## ABOUT THIS EXERCISE
Copy nothing but the text: repeat each entry exactly and drop the images.

## RAW DATA
▬▬▬
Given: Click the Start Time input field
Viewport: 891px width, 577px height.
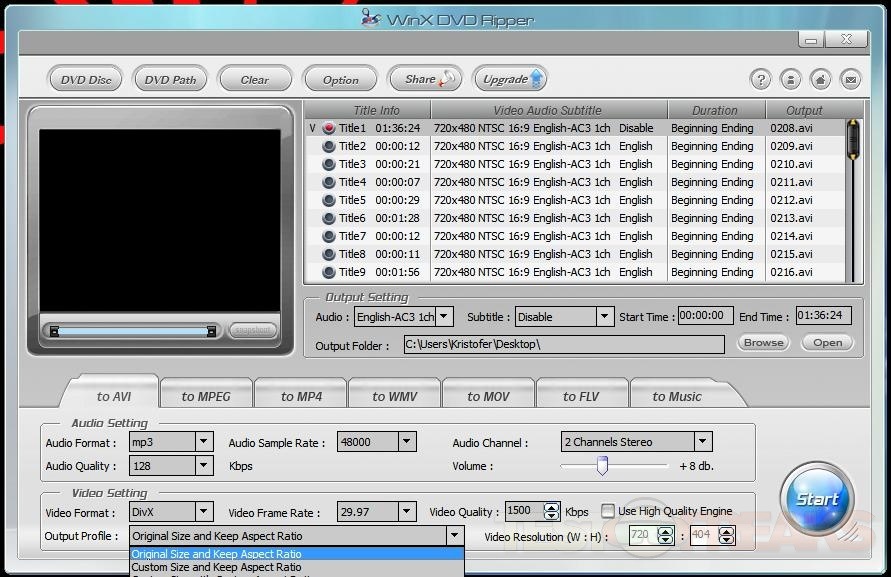Looking at the screenshot, I should (705, 316).
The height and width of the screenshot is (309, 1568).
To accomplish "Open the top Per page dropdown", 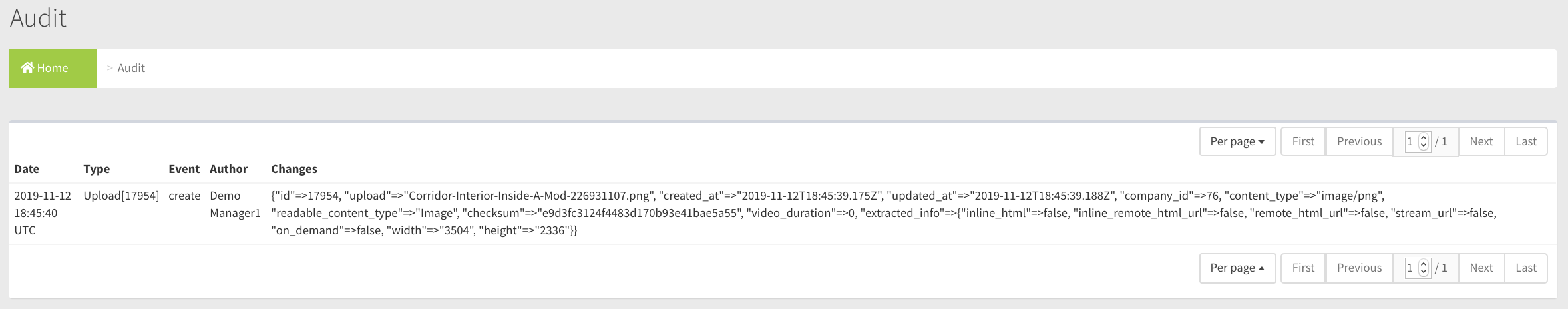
▬▬▬
## SOLUTION
Given: Click the Start Time input field
Viewport: 891px width, 577px height.
Looking at the screenshot, I should (705, 316).
The height and width of the screenshot is (309, 1568).
To accomplish "Open the top Per page dropdown", 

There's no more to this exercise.